WORK TO COMPLETE >>
Go line by line through the data below, counting each one that has "link", and give the final count only.

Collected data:

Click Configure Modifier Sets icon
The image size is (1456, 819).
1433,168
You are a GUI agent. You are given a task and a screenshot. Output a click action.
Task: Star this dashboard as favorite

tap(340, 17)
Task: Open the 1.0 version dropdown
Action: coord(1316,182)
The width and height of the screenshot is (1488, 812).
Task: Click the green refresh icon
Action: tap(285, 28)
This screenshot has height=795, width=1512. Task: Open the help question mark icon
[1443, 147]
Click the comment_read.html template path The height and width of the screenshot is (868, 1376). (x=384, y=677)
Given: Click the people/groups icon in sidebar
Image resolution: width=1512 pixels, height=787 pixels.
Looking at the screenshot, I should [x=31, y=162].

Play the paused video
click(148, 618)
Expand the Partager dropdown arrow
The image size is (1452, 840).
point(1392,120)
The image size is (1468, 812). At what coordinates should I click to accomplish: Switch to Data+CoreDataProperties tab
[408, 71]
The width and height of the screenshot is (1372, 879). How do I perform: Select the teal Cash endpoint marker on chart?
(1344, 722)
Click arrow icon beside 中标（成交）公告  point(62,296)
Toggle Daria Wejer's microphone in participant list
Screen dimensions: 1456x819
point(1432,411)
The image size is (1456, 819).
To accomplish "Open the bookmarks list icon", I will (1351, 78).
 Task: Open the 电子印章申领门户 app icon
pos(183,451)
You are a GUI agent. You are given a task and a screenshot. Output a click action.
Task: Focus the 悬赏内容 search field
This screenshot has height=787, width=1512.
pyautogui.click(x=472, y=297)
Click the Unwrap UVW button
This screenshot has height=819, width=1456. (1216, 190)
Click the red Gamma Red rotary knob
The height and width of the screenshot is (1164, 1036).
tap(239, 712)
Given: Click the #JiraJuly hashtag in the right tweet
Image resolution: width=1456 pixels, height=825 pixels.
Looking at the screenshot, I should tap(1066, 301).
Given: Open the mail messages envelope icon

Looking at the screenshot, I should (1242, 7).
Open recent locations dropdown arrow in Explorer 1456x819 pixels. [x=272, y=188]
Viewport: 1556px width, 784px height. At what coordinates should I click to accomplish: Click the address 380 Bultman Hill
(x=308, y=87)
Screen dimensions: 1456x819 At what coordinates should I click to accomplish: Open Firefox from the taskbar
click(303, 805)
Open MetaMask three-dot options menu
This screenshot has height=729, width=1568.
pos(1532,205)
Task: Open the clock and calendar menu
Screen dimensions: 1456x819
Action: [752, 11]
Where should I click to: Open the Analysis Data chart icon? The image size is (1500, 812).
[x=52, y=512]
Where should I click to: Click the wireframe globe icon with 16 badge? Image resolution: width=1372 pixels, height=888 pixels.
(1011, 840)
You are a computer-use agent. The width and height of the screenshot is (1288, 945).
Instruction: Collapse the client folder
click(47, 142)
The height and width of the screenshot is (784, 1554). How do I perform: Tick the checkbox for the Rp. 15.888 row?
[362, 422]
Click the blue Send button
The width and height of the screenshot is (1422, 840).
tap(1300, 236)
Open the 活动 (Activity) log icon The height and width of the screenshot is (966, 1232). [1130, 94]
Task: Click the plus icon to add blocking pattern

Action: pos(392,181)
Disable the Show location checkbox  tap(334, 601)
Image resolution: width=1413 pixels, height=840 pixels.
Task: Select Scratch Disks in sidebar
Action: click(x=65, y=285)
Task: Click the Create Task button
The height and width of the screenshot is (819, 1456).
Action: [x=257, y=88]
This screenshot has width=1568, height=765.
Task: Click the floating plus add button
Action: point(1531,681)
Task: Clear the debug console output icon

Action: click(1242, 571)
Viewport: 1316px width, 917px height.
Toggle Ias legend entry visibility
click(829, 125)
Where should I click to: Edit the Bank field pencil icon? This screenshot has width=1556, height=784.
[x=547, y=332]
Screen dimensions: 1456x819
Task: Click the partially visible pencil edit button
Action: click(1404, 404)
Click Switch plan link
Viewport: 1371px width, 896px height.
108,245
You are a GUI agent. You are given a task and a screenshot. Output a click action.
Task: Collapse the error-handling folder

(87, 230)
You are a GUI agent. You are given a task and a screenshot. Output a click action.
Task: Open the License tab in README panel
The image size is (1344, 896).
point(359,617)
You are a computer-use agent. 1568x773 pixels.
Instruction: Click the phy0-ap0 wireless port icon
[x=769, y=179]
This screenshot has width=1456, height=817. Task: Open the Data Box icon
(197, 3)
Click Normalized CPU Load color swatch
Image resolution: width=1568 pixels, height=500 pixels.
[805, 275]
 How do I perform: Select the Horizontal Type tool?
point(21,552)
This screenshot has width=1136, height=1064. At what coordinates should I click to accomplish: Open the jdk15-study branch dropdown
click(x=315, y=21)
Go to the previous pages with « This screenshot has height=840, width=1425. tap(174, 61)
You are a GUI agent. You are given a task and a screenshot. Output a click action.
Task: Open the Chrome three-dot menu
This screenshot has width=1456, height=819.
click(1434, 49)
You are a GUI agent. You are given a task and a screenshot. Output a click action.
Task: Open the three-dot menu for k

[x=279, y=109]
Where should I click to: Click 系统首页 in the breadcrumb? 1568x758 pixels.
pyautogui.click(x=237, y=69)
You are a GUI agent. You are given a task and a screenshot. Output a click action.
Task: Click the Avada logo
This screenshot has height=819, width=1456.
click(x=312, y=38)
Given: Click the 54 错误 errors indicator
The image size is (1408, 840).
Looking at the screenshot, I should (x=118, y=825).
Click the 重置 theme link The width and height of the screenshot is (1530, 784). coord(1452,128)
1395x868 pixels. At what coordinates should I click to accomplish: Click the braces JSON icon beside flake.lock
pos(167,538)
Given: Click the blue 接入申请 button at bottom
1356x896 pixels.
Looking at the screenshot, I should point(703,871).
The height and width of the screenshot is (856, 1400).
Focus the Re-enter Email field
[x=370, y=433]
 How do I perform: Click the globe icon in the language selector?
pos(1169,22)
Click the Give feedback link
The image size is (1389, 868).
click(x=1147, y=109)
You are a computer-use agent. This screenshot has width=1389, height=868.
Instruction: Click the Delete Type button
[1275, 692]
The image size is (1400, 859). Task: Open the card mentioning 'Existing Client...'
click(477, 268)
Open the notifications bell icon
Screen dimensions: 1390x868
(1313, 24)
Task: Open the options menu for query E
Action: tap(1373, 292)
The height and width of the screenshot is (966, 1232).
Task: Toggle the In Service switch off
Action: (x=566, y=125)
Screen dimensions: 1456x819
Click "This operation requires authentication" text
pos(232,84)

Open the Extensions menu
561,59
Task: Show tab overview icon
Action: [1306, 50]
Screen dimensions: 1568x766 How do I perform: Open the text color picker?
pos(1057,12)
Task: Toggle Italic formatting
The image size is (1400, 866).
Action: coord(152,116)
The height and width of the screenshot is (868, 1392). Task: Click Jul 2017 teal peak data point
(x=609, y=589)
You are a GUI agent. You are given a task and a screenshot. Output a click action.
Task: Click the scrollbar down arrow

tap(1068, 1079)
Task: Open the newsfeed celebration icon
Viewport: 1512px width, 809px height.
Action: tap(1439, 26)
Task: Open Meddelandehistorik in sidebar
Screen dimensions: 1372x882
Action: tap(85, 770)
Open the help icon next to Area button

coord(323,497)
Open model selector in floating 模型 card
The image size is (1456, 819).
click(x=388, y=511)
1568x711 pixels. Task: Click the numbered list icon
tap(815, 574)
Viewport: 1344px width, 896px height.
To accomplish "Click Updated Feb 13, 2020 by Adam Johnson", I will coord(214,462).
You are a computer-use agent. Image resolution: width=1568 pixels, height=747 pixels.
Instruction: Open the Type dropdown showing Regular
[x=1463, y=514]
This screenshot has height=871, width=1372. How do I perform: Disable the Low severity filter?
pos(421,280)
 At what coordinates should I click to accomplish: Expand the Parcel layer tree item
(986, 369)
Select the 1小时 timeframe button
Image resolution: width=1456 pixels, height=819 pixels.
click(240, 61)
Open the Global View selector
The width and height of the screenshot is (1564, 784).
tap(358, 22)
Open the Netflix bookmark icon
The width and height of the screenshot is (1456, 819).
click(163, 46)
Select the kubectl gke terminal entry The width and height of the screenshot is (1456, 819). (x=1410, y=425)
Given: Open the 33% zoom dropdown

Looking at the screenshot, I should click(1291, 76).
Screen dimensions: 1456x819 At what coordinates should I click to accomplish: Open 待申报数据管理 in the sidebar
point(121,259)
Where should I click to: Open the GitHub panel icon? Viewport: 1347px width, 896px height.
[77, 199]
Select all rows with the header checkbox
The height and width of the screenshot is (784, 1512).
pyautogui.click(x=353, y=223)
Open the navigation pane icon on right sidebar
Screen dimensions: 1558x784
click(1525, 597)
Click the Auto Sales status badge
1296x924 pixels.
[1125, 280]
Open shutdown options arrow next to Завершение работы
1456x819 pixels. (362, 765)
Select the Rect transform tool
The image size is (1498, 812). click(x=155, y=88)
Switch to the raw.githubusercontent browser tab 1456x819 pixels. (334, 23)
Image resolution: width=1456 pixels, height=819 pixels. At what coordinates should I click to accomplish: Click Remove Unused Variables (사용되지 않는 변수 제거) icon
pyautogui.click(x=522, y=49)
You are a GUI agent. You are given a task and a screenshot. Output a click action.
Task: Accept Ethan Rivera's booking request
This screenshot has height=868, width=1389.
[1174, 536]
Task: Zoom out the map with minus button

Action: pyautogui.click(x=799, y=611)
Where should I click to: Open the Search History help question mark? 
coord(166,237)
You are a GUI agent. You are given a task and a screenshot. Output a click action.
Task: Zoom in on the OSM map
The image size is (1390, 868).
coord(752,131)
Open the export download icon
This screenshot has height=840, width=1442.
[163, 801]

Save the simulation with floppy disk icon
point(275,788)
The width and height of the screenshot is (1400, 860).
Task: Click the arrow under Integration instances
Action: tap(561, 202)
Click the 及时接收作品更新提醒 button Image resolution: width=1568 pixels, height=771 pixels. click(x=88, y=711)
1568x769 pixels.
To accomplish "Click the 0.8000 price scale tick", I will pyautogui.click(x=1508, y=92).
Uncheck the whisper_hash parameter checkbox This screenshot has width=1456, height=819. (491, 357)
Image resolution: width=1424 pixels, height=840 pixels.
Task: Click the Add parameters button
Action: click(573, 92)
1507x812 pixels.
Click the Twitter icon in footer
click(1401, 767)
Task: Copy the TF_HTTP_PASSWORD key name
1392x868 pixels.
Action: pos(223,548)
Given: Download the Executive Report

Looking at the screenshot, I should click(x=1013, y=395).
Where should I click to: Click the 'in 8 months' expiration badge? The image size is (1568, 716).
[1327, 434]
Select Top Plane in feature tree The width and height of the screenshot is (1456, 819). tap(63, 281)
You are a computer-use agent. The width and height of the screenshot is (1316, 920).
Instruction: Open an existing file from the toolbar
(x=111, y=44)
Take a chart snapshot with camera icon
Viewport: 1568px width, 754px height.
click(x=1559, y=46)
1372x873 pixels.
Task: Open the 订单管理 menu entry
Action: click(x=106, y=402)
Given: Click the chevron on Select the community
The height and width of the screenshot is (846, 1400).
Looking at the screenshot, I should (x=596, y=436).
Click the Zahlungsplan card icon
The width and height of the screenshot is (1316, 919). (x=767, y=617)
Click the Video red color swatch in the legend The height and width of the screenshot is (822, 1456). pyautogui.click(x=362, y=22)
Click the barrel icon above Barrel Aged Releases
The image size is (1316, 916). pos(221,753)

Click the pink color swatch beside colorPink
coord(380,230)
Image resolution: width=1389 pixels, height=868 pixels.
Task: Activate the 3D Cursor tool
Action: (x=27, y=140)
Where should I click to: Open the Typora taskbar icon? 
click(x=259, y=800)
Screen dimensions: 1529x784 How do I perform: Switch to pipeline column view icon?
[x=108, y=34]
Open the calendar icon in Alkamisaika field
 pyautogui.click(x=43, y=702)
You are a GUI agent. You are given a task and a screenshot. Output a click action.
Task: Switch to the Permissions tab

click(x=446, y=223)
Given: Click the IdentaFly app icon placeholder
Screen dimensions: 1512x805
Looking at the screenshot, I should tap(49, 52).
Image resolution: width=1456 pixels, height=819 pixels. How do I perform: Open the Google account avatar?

SOLUTION FOR THIS TASK >>
3